■ SET PROBLEM A
In the passage about summer planning at Cushing, how many weeks does the Summer Session run each year?

■ PASSAGE GIVEN

Folio, and the Folio community, have served as helpful guides in shaping our approach to professional growth and evaluation here at Cushing. I always try to join as many of these calls as I possibly can and I am definitely a fan of registering in order to get the video and slides later. While this written format lacks some of the interactive energy I crave, hopefully the content can still be of use. Whatever version of this conversation you are joining I applaud you for your interest in doing the front end work to support your teachers and department heads in the upcoming year.
I am excited to share how I use the summer months to plan and prepare for our year-long process for professional growth at Cushing, leveraging the Folio platform and the summer updates. I’ll identify the key features that guide our approach at Cushing, with an emphasis on the impact we have seen - and aim to see - for our faculty and for our learners.
Proactive Summer Planning is Crucial
This is a photo from Cushing’s Summer Session, which runs for five weeks each year. I do not have a role with the summer session program but I am in my office throughout the summer.

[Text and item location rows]
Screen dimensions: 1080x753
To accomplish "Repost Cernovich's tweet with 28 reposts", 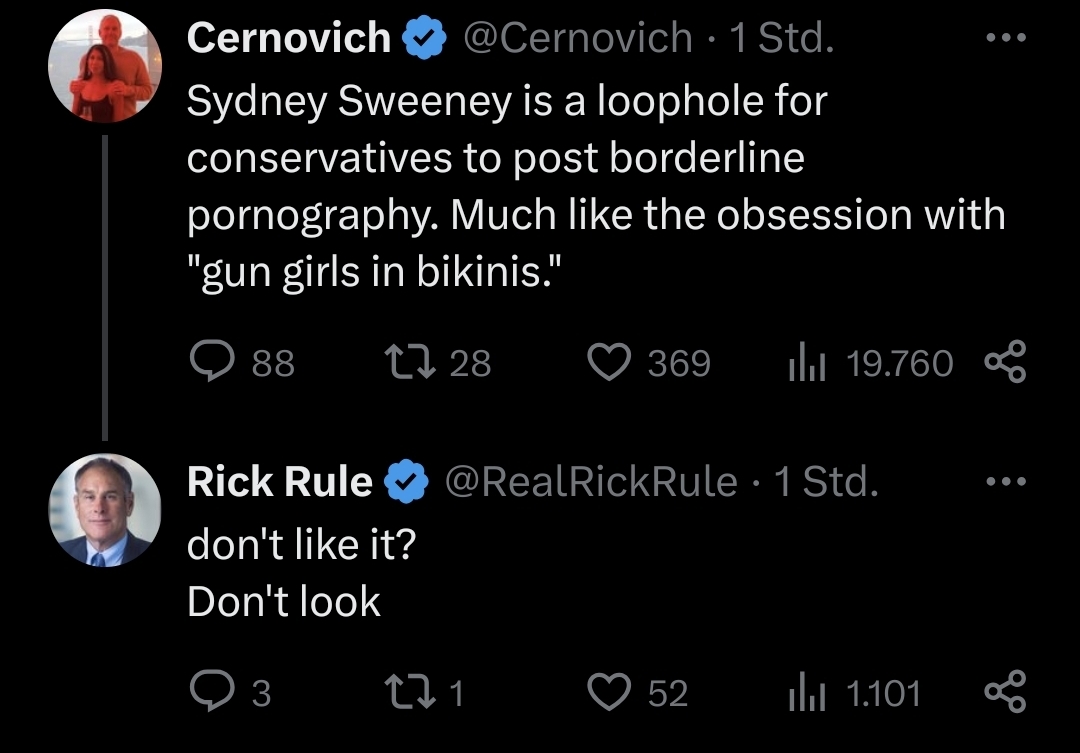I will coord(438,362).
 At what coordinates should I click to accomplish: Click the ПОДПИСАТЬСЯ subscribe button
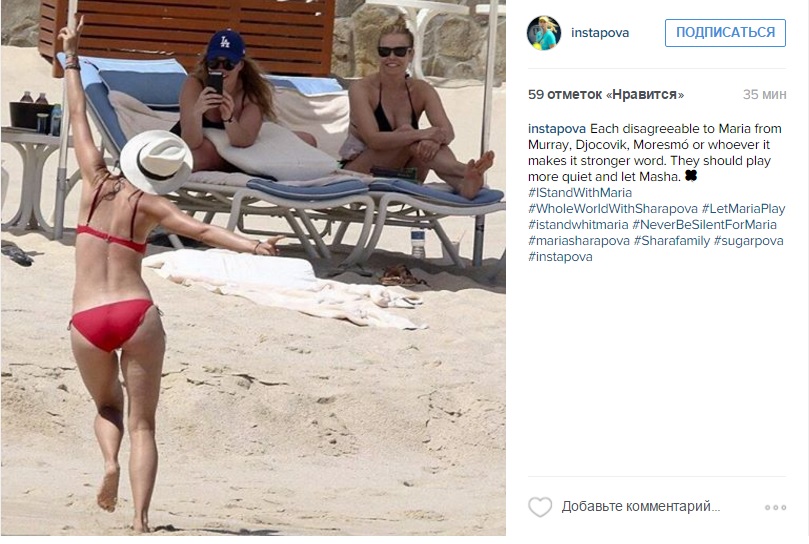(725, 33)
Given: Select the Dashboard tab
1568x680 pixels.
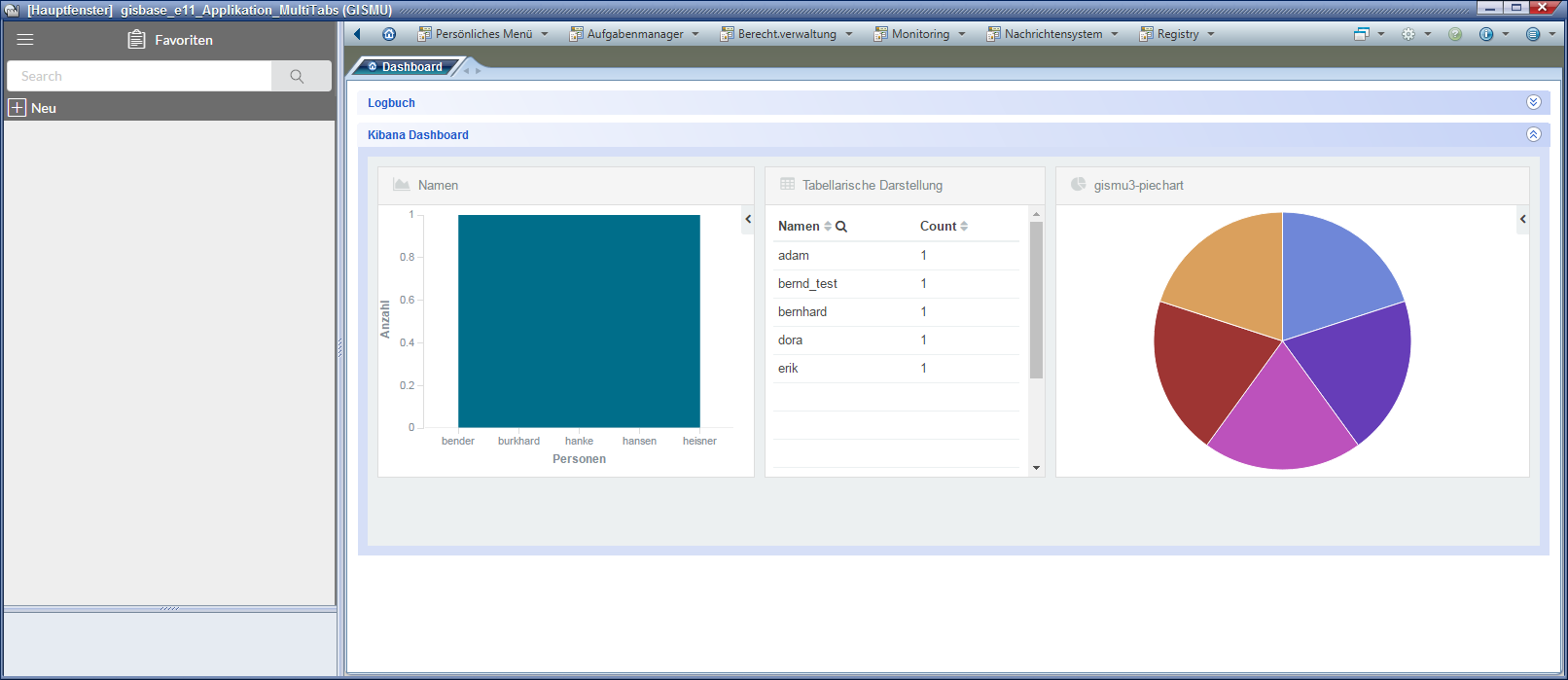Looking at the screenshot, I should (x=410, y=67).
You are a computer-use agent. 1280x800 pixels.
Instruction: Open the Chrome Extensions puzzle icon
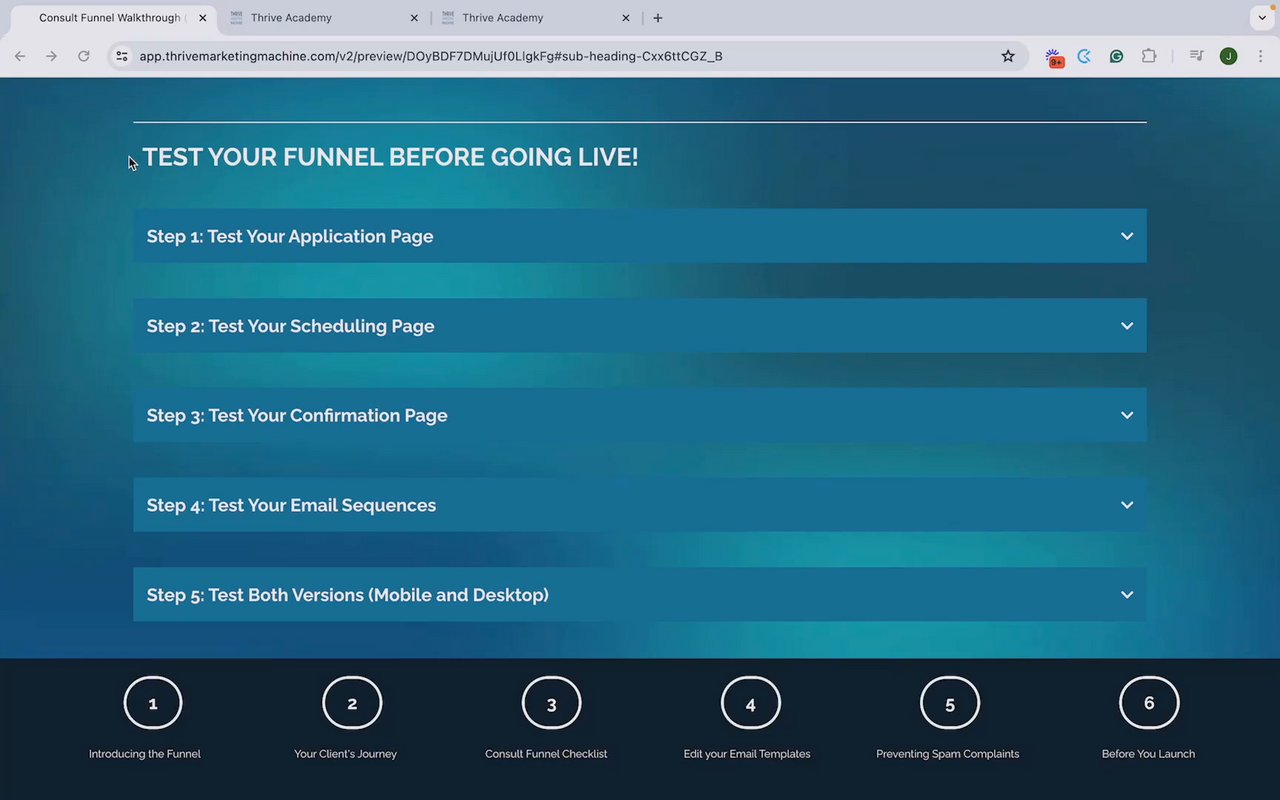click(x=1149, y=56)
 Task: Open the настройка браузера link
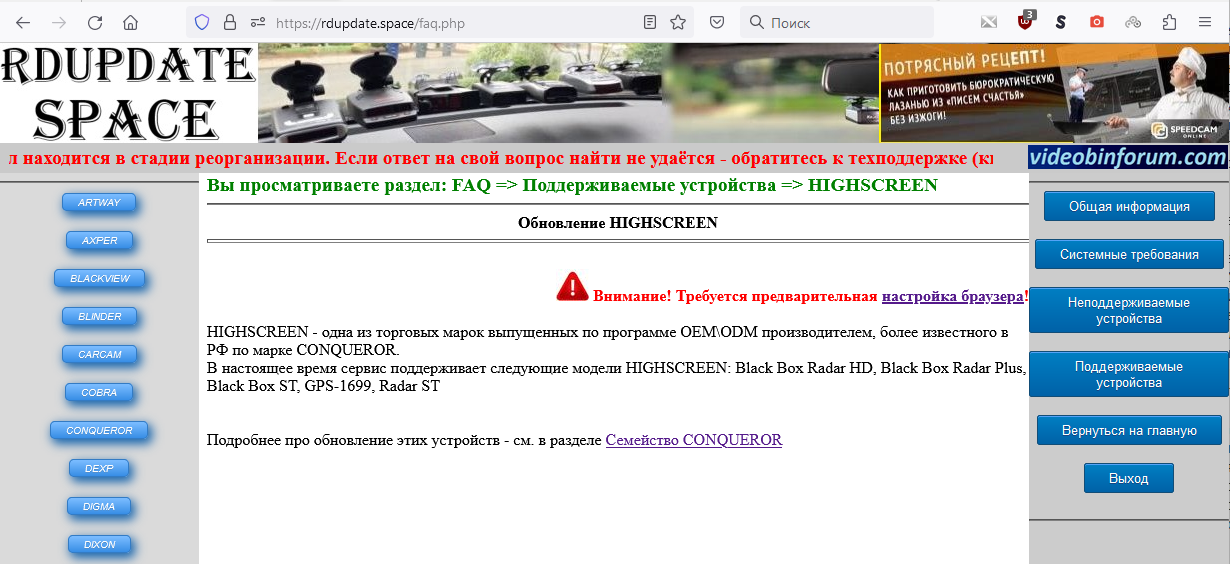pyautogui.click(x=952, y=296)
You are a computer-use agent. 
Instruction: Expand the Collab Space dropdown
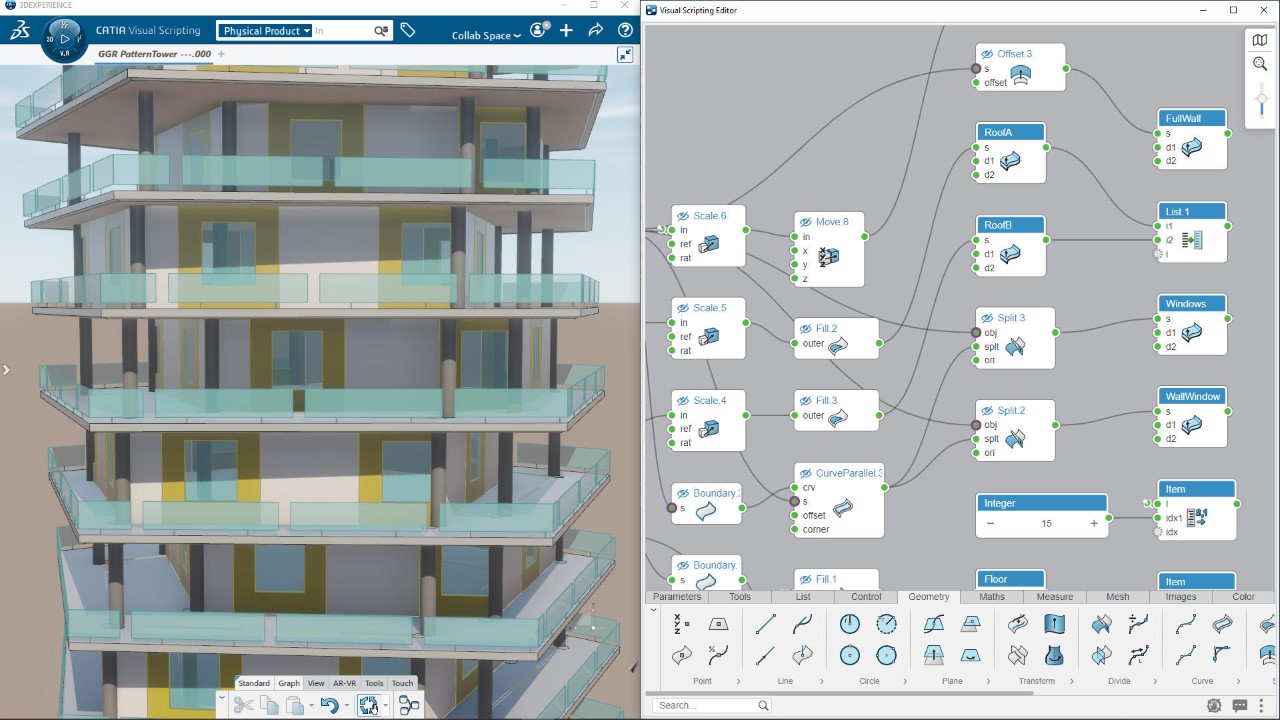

■ SET PROBLEM B
Transcribe the rows word for word, starting at the line that contains "Task: Open the настройка браузера link" and ending with the last of the rows. Leave the pictures out of your copy.

■ WRITTEN RESPONSE A
Five weeks.

■ WRITTEN RESPONSE B
 Task: Open the настройка браузера link
pyautogui.click(x=952, y=296)
You are a computer-use agent. 
Instruction: Expand the Collab Space dropdown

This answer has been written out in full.